When Writers Drew the Line

In 2023, Hollywood writers went on strike for 148 days. At the heart of the stand-off wasn’t just pay, it was principle. The Writers Guild of America drew a clear line in the sand: human creativity had to be protected from unchecked automation. Who owns the ideas generated when a machine has been trained on the lifetime of human expression? Who gets credit, recognition, and reward when the source of inspiration is blurred? It was a battle about more than screenplays. It was about the ownership of originality.

Marketers, the Eternal Optimists

Marketers are a notoriously optimistic tribe. We pivot. We experiment. We pick up shiny new toys without hesitation, test them, and fold them into campaigns. That adaptability has always been our strength.

But in the face of a seismic shift, optimism can’t be mistaken for strategy. Right now, too many of us are treating AI like a passing storm, pulling out umbrellas, when in reality we are staring down a tsunami.

Too often, marketers are already dismissed as the “colouring-in department” by boards and C-suite executives, a perception that our work is tactical, superficial, and easily replaced. If we rely on AI to churn out content like it’s a chocolate factory, we only reinforce that stereotype. Scale without strategy does not elevate marketing; it reduces it. If we want to claim our rightful place as strategic drivers of growth, we need to demonstrate that foresight, ethics, and creativity guide our use of AI, not just speed.

The Copyright Conundrum in Marketing

The uncomfortable truth is that copyright issues in AI-generated content remain underexplored in marketing circles. We celebrate efficiency gains and marvel at content scale, but rarely pause to ask:

  • Who truly owns AI-generated ideas?

  • How much of what we produce is derivative versus original?

  • What does it mean for brand equity if the “voice” of the brand is technically machine-made?

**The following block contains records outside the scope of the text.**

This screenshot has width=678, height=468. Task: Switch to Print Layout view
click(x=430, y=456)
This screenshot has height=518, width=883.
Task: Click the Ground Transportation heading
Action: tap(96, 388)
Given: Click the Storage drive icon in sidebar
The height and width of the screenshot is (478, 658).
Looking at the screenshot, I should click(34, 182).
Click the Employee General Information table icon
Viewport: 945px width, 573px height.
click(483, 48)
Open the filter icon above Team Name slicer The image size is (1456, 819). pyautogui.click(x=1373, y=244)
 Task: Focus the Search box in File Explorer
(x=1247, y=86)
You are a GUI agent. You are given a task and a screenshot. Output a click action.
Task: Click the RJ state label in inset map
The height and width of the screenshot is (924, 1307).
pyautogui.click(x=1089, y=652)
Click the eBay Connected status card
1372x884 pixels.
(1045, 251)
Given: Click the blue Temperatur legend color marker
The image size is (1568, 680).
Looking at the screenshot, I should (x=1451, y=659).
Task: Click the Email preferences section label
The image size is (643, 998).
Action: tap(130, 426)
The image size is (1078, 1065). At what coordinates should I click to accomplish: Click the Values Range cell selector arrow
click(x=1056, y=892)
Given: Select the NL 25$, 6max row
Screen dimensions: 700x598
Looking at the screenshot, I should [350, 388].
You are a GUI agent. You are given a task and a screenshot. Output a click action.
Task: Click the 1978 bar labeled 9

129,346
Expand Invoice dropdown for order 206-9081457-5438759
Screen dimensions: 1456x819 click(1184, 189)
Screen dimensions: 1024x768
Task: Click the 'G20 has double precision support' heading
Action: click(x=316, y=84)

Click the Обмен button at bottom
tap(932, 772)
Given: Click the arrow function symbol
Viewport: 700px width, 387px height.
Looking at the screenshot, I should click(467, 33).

The questions are not merely legal. They cut to the very heart of brand trust and creative integrity.

From Umbrellas to Lifeboats

The industry cannot afford to treat this moment lightly. The Hollywood strike showed us what happens when creative professionals feel their value is being eroded. Do we think marketing, an industry that thrives on human insight, nuance, and emotional connection, is immune?

If marketers don’t engage deeply with the ethics of AI now, others will define the boundaries for us. Regulators. Lawyers. Tech giants. And when that happens, our “seat at the table” may already be gone.

This is not a call to abandon AI, far from it. It is a call to raise the level of conversation. To go beyond dashboards and prompts and start shaping the frameworks for how AI and human creativity co-exist. To insist that brands not only use AI responsibly, but also transparently.

Because in the end, marketing is not just about reach, clicks, or conversions. It’s about shaping culture. And culture cannot be entrusted to algorithms alone.

The tsunami is here. Umbrellas won’t cut it. The question is: Are we ready to build lifeboats?